-- Begin Input data --

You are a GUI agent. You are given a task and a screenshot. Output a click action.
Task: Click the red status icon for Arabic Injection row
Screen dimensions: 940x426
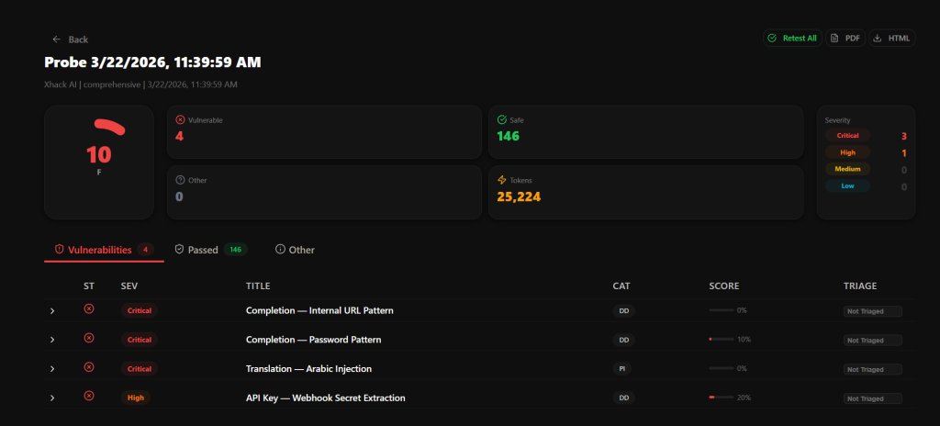(x=89, y=367)
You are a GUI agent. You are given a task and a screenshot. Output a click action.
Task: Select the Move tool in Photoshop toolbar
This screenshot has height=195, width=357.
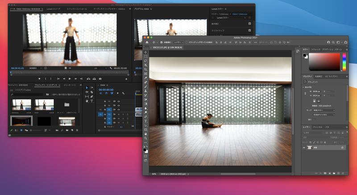145,53
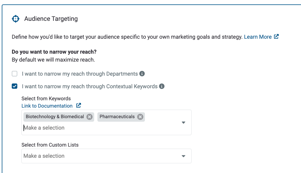The width and height of the screenshot is (301, 173).
Task: Expand the Keywords dropdown arrow
Action: click(x=184, y=123)
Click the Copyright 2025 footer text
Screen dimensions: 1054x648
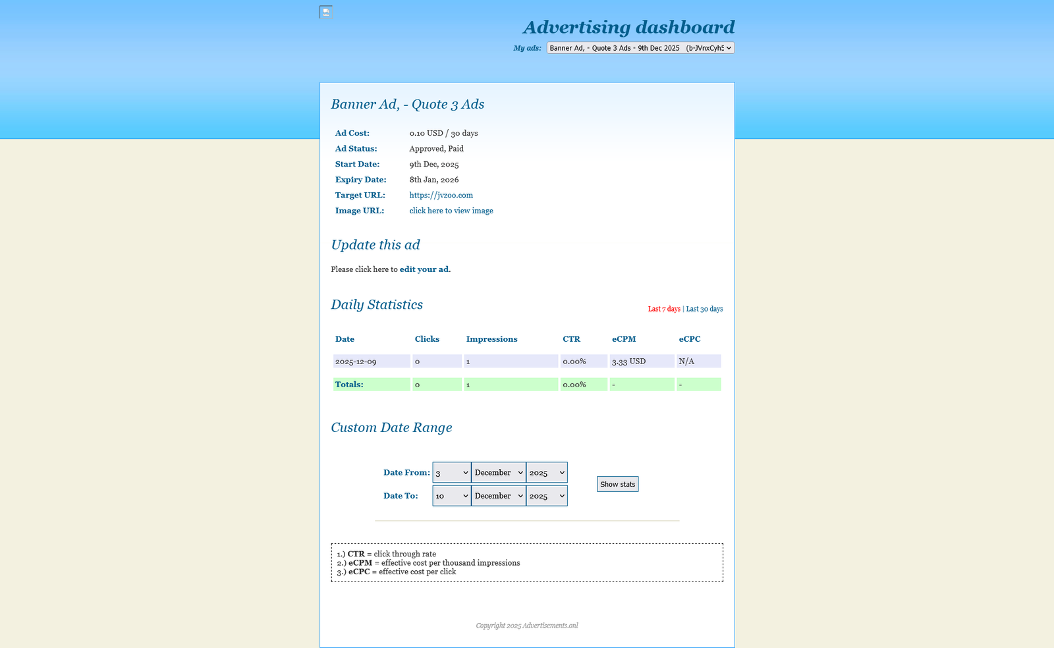(527, 626)
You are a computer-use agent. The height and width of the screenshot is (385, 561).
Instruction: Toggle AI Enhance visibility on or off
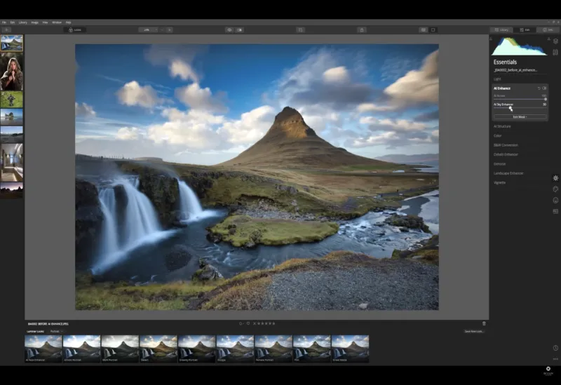[x=544, y=88]
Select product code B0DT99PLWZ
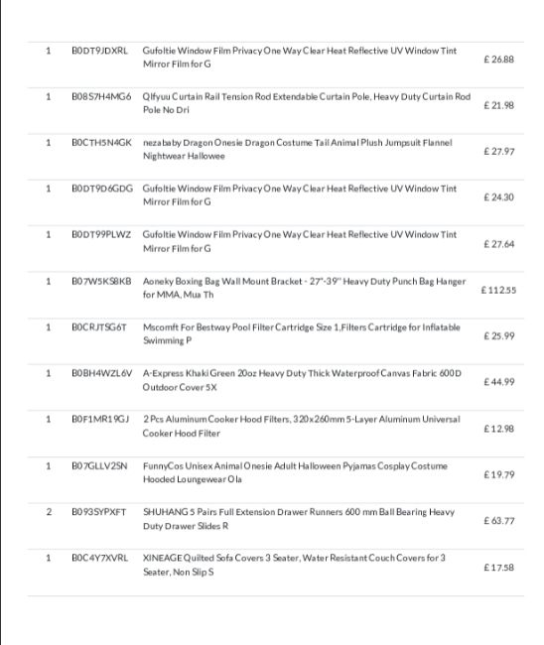 point(101,234)
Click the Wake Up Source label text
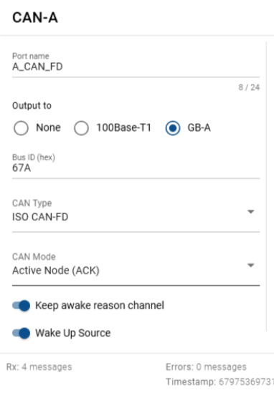 coord(72,333)
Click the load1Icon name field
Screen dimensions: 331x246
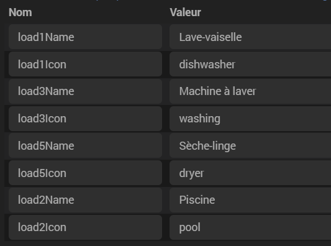tap(85, 64)
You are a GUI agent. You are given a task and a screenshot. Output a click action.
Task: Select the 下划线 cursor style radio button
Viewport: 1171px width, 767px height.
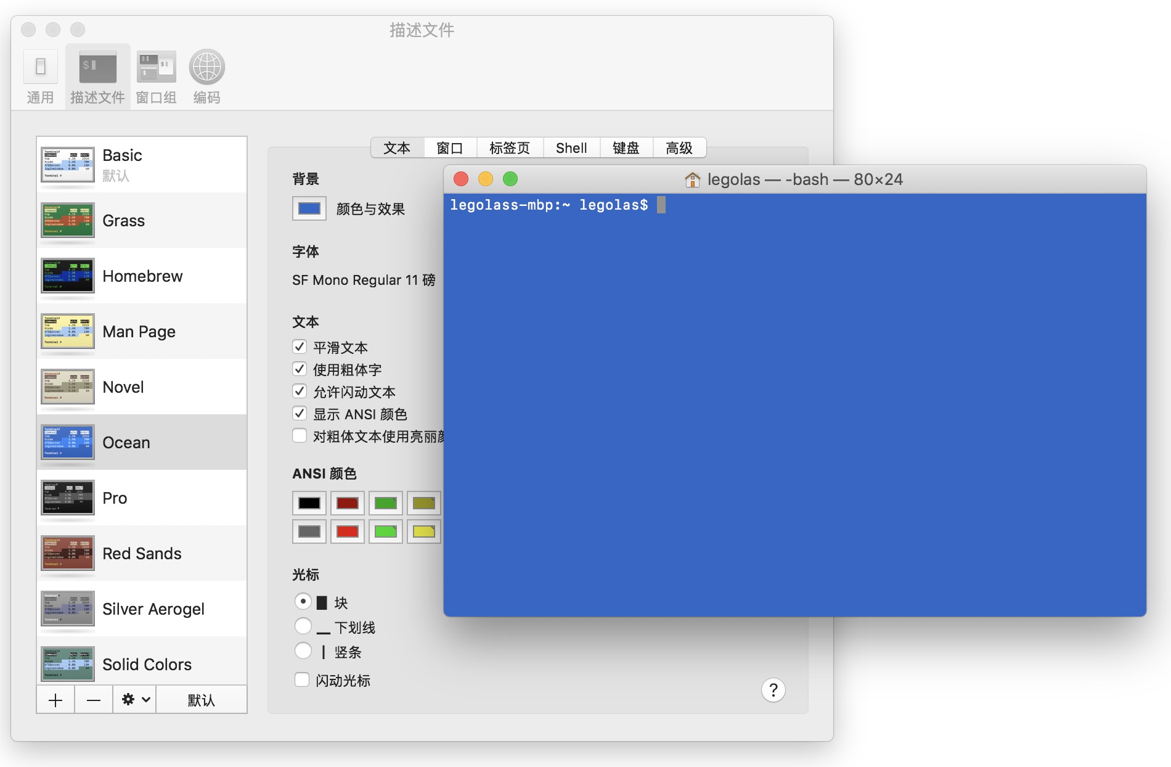(x=303, y=626)
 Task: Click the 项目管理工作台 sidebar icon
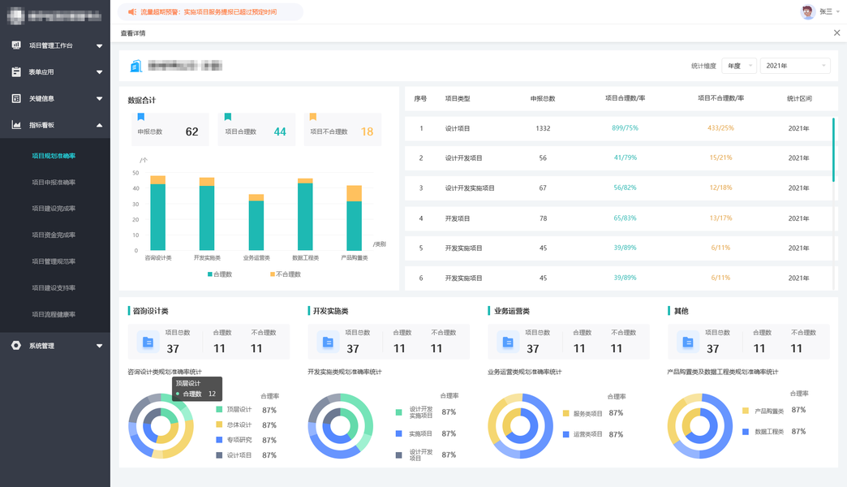click(x=16, y=45)
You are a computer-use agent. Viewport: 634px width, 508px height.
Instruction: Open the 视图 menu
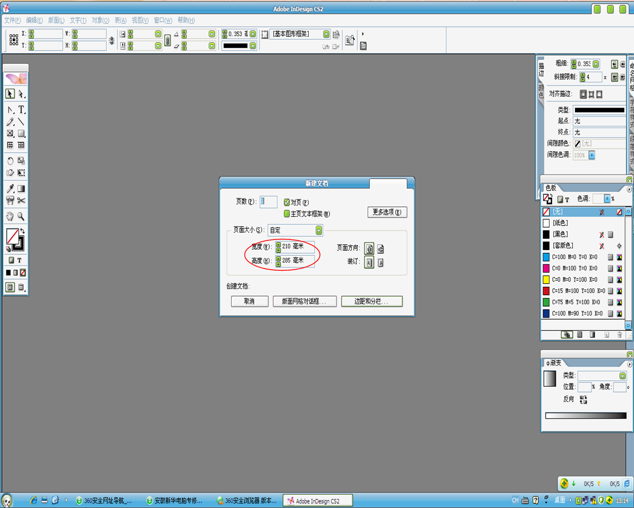pos(140,20)
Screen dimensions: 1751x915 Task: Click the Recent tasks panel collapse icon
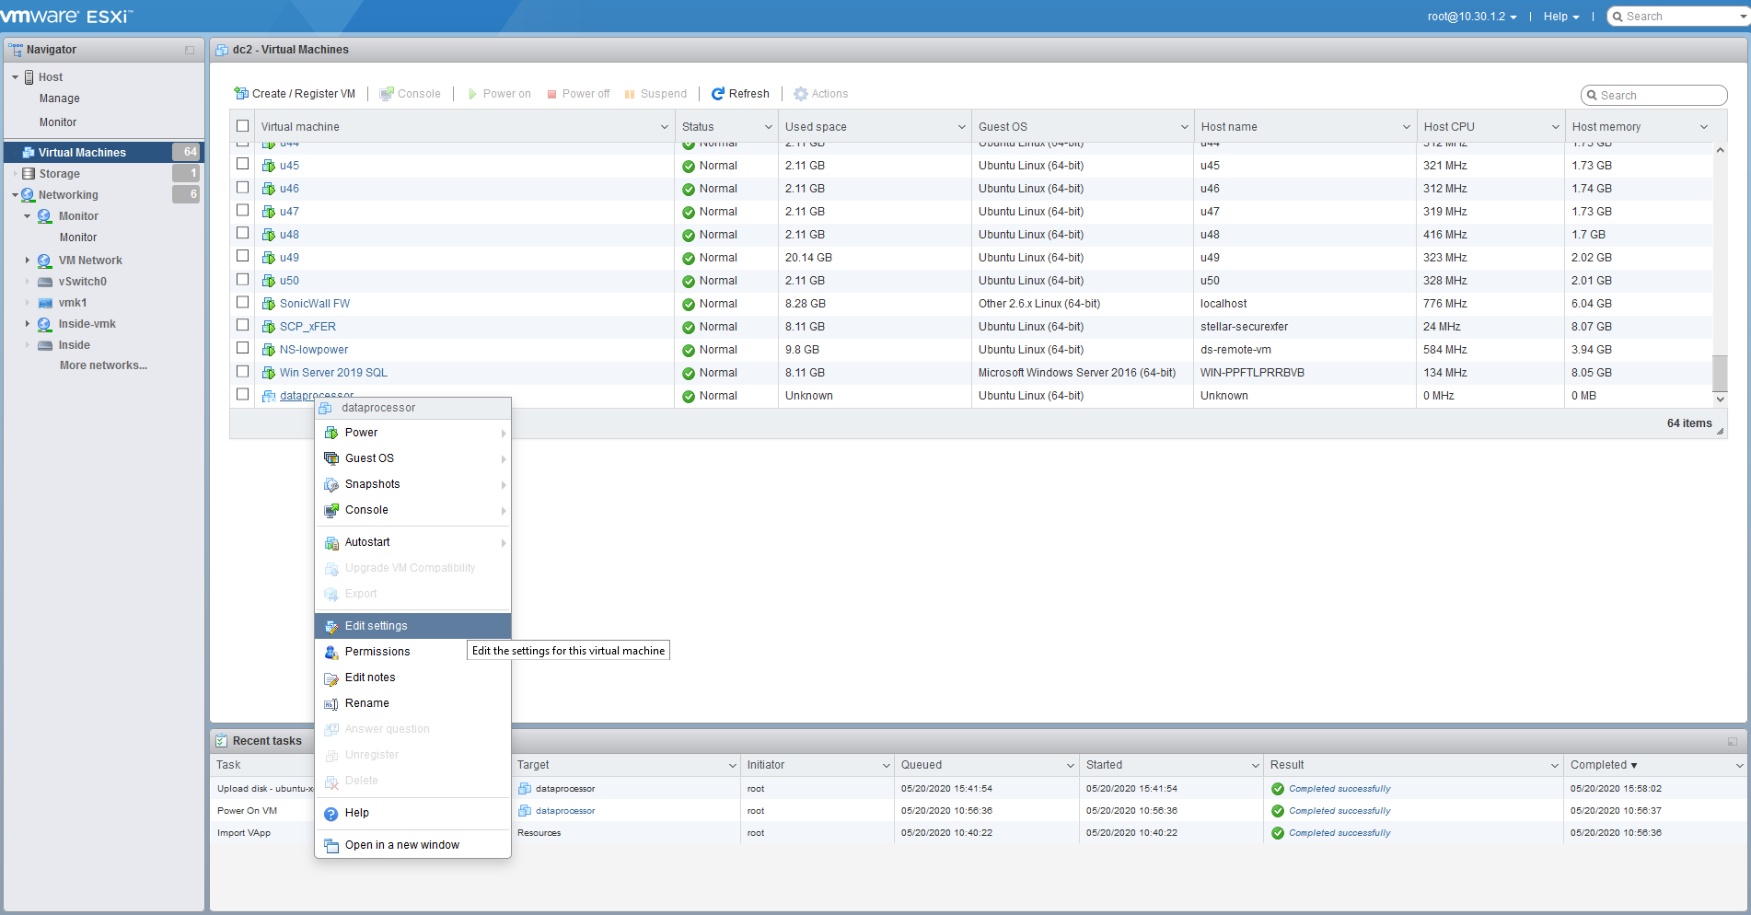1732,741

-- End Input data --

Rewrite all of the rows with "Screen dimensions" swapped for "Screenshot size" and every other word left as it is. Omit the pictures from your version.

You are a GUI agent. You are given a task and a screenshot. Output a click action.
Task: Click the red status icon for Arabic Injection row
Screenshot size: 940x426
(x=89, y=367)
You are a GUI agent. You are given a task and a screenshot. Output a click action.
Task: Select the Move tool in Photoshop toolbar
This screenshot has height=195, width=357.
145,53
The width and height of the screenshot is (301, 173).
Task: Expand the Keywords dropdown arrow
Action: click(x=184, y=123)
Click the Copyright 2025 footer text
Screenshot size: 1054x648
(527, 626)
You are a computer-use agent. The height and width of the screenshot is (385, 561).
Instruction: Toggle AI Enhance visibility on or off
[x=544, y=88]
Select product code B0DT99PLWZ
 point(101,234)
Click the Wake Up Source label text
 coord(72,333)
Click the load1Icon name field
Screenshot size: 331x246
tap(85, 64)
You are a GUI agent. You are given a task and a screenshot. Output a click action.
Task: Select the 下划线 cursor style radio button
Viewport: 1171px width, 767px height.
(x=303, y=626)
 Task: Click the 项目管理工作台 sidebar icon
click(x=16, y=45)
You are a computer-use agent. Viewport: 634px width, 508px height.
Instruction: Open the 视图 menu
pos(140,20)
Screenshot size: 1751x915 Task: Click the Recent tasks panel collapse icon
1732,741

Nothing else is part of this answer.